NSM4D: Neural Scene Model Based Online 4D Point Cloud Sequence Understanding

Understanding 4D point cloud sequences online is of significant practical value in various scenarios such as VR/AR, robotics, and autonomous driving. The key goal is to continuously analyze the geometry and dynamics of a 3D scene as unstructured and redundant point cloud sequences arrive. And the main challenge is to effectively model the long-term history while keeping computational costs manageable. To tackle these challenges, we introduce a generic online 4D perception paradigm called NSM4D. NSM4D serves as a plug-and-play strategy that can be adapted to existing 4D backbones, significantly enhancing their online perception capabilities for both indoor and outdoor scenarios. To efficiently capture the redundant 4D history, we propose a neural scene model that factorizes geometry and motion information by constructing geometry tokens separately storing geometry and motion features. Exploiting the history becomes as straightforward as querying the neural scene model. As the sequence progresses, the neural scene model dynamically deforms to align with new observations, effectively providing the historical context and updating itself with the new observations. By employing token representation, NSM4D also exhibits robustness to low-level sensor noise and maintains a compact size through a geometric sampling scheme. We integrate NSM4D with state-of-the-art 4D perception backbones, demonstrating significant improvements on various online perception benchmarks in indoor and outdoor settings. Notably, we achieve a 9.6% accuracy improvement for HOI4D online action segmentation and a 3.4% mIoU improvement for SemanticKITTI online semantic segmentation. Furthermore, we show that NSM4D inherently offers excellent scalability to longer sequences beyond the training set, which is crucial for real-world applications.

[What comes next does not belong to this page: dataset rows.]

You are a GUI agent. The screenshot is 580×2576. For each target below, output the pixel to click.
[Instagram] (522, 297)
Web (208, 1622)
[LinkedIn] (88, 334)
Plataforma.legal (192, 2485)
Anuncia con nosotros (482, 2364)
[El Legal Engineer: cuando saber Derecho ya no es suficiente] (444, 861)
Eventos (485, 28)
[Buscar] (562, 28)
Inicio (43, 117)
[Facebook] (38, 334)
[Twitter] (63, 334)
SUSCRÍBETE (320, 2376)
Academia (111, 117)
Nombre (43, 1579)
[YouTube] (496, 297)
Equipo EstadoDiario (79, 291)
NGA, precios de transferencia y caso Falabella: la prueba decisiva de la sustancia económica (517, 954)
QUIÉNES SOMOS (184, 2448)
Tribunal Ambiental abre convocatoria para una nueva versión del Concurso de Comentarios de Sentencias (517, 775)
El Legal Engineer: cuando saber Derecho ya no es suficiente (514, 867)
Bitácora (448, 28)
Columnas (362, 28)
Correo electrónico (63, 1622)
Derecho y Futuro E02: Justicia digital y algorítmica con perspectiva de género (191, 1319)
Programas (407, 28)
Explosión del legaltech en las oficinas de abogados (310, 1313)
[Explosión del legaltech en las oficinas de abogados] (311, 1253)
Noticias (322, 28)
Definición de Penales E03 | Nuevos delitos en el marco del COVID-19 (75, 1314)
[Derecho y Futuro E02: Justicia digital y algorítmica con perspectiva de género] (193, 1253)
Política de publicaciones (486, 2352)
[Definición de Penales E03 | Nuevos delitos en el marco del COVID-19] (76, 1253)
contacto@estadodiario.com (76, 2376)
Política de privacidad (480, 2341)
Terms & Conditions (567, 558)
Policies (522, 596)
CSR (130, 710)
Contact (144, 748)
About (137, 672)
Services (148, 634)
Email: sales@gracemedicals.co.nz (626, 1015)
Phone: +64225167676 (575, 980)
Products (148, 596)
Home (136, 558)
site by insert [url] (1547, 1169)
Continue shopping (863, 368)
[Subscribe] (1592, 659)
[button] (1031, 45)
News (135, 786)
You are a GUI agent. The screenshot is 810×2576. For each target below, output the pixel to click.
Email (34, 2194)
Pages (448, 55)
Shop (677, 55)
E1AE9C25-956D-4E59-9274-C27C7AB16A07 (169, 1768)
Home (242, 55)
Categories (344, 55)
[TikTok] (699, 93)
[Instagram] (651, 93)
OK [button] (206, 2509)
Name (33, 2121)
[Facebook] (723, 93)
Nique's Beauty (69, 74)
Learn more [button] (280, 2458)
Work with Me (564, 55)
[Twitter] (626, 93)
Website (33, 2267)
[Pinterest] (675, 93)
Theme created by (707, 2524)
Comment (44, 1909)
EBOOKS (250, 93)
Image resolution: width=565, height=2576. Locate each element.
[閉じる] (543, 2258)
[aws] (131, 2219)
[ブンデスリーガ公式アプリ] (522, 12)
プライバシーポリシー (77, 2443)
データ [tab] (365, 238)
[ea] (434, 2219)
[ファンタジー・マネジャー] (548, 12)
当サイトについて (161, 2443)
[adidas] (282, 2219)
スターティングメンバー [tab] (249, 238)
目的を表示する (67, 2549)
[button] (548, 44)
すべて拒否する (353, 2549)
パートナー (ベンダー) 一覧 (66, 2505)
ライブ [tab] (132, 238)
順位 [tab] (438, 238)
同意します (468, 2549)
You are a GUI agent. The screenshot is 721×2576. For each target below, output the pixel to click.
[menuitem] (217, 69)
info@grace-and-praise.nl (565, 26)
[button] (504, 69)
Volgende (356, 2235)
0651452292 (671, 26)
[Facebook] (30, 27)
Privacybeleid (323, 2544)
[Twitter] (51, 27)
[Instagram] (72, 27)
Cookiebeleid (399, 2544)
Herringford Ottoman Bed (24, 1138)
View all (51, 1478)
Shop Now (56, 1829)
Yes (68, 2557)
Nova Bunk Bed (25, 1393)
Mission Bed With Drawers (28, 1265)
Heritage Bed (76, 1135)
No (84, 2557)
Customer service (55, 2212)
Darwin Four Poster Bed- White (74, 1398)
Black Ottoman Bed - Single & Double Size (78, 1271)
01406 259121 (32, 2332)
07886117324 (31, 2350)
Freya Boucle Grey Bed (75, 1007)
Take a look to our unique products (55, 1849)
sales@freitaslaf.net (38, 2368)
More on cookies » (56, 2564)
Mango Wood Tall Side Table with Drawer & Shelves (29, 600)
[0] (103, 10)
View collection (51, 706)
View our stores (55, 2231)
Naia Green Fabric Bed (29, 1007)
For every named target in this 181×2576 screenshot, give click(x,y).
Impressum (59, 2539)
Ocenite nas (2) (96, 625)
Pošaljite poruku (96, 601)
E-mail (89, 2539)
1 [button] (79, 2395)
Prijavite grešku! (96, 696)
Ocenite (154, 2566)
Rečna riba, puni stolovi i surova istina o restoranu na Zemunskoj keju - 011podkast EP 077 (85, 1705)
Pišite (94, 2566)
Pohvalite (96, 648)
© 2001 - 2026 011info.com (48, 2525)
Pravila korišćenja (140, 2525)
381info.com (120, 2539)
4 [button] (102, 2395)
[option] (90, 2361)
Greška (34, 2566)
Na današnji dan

翻译：在线理解4D点云序列在VR/AR、机器人技术和自动驾驶等多种场景中具有重要的实际应用价值。其核心目标是在非结构化且冗余的点云序列不断到达时，持续分析3D场景的几何特性与动态变化。主要挑战在于有效建模长期历史信息的同时，将计算成本控制在可管理范围内。为应对这些挑战，我们提出了一种名为NSM4D的通用在线4D感知范式。作为一种即插即用策略，NSM4D可适配现有4D主干网络，显著增强其在室内外场景中的在线感知能力。为了高效捕获冗余的4D历史信息，我们提出了一种神经场景模型，通过构建独立存储几何特征与运动特征的几何令牌，将几何信息和运动信息进行解耦分解。利用历史信息变得如同查询神经场景模型一样简单。随着序列推进，神经场景模型通过动态变形与新的观测数据对齐，既有效提供历史上下文，又用新观测数据更新自身。通过采用令牌表示，NSM4D对底层传感器噪声展现出鲁棒性，并借助几何采样方案保持紧凑的模型尺寸。我们将NSM4D与当前最先进的4D感知主干网络集成，在室内外多种在线感知基准测试中取得了显著提升。值得注意的是，我们在HOI4D在线动作分割任务中实现了9.6%的准确率提升，在SemanticKTTI在线语义分割任务中实现了3.4%的平均交并比（mIoU）提升。此外，我们证明NSM4D天然具有超越训练集长度扩展至更长序列的优异可扩展性，这对实际应用场景至关重要。